Bastien possédait donc en lui un grand potentiel. Il nous démontrait jour après jour qu’il éprouvait des sentiments, qu’il pouvait avoir envie ou non de faire certaines choses, qu’il lui serait possible de s’épanouir, mais aussi qu’il était préférable de ne pas le brusquer.
Notre chérubin reproduisait régulièrement un rituel étrange : il introduisait son majeur dans tout ce qu’il trouvait de creux, par exemple un verre en plastique, une petite boîte ou un orifice dans un jouet, puis il faisait tourner l’objet dans le sens inverse des aiguilles d’une montre. C’était très intrigant.
Petit garçon, il était irrésistiblement attiré par l’eau. Les sorties, les pique-niques ou le camping devinrent un véritable enfer. Impossible de le quitter du regard. C’était une obsession. À la plage ou au bord d’un lac ou d’un étang, il fallait sans cesse lui courir après, car il avançait vers l’eau sans avoir conscience du danger. Nous recherchions des lieux de vacances sans points d’eau, évidemment impossibles à trouver.
Au cours d’une sortie avec des amis, les hommes laissaient tremper leurs lignes et Viviane, avec qui je faisais une partie de scrabble, me fit remarquer que je devrais peut-être le lâcher un peu et m’occuper plus de mon jeu. Bastien était entouré d’autres enfants dont son petit dernier, Gaël, plus jeune que le mien de cinq mois. Je me raisonnais alors, essayant de me persuader qu’elle avait raison. Après tout, mon gamin n’était pas seul…
À peine avais-je relâché mon attention qu’un pêcheur nous interpella :
Eh oh là-bas ! Il y a un gosse qui prend un bain de boue ici, il ne serait pas de votre tribu par hasard ?
Mon sang ne fit qu’un tour, il avait mis si peu de temps pour s’éclipser en direction de la rivière ! Il était couvert de vase de la tête aux pieds !
Cet incident fit bien rire toute notre petite troupe, il faut bien reconnaître que voir les hommes faire la chaîne pour rapporter des seaux d’eau propre de la rivière, afin de rincer ce sacripant, était vraiment risible.
Je me rendais à l’évidence : je ne devais en aucun cas relâcher ma vigilance. Viviane pensait bien faire en me conseillant de le laisser vivre. Avec un autre petit, elle aurait probablement eu raison, mais pas avec ce chenapan.
Pendant une autre balade, des lentilles recouvraient la surface du plan d’eau autour duquel nous nous promenions. Soudain, ce galopin extirpa sa main que j’avais eu tant de mal à glisser dans la mienne, pour courir droit vers l’étang. Alerté par mes cris, Pascal le rattrapa au vol, juste avant qu’il n’y tombe.
— Où vas-tu comme ça ? Tu veux tomber dans l’eau ?

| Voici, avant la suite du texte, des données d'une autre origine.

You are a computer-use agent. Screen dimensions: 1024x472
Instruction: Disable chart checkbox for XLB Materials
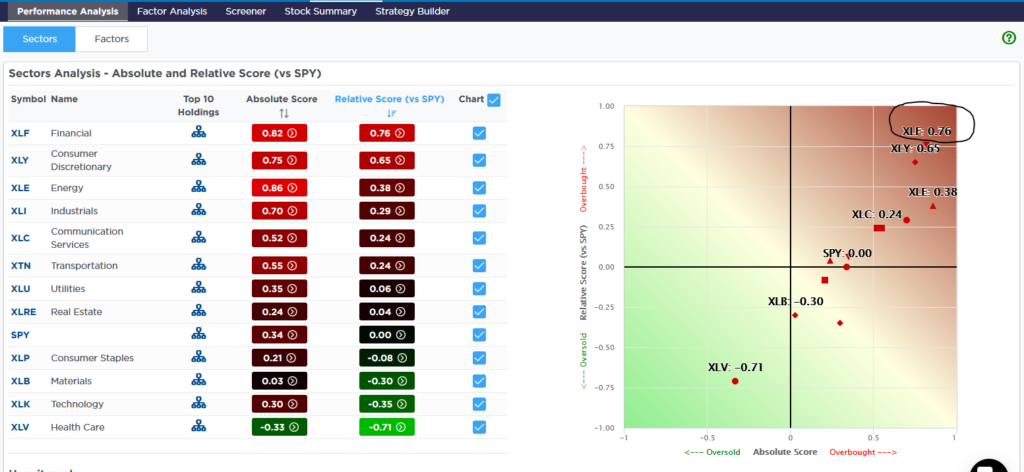point(479,381)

Bastien parut très étonné lorsque j’y plongeai les doigts pour lui faire prendre conscience du danger. Il répéta le même geste, puis toucha la verdure à côté avec une expression de surprise sur le visage. Manifestement, il s’était figuré que c’était de l’herbe.
Bastien découvrit une autre bêtise à renouveler d’innombrables fois : il introduisait tout ce qui pouvait y entrer, à travers les grilles des convecteurs. Ça allait de la petite cuillère aux minuscules jouets en plastique, en passant par les crayons, les perles ou les feuilles de papier. Combien de fois ai-je dû sortir la pince et le tournevis, pour en extraire du plastique qui empestait la pièce en fondant, ou un morceau de carton qui risquait de mettre le feu à la maison ?
Combien de fois me suis-je écroulée en larmes, désespérée, vociférant que cet enfant allait me rendre folle ? Combien de doutes ? Je me disais quelquefois que Bastien n’était pas né dans la bonne famille. Que je n’étais pas à la hauteur de la mission qui m’était imposée et que je n’étais peut-être pas capable d’élever un enfant atteint de cette différence.
J’ai la certitude, au fond de mon cœur, que dans cette coquille parfois hermétiquement close, se cache un adorable bambin, débordant d’amour et de tendresse.
La fin de l’été 1994 se profilait. Depuis quelques mois, au niveau de la communication avec qui que ce fût, notre enfant ne progressait pas beaucoup. En revanche, il acceptait de bonne grâce de nous remettre un objet quand nous le lui demandions. Lui, qui se servait principalement de ses majeurs, commençait à utiliser ses index. Sa démarche, auparavant aérienne, semblait un peu moins flottante.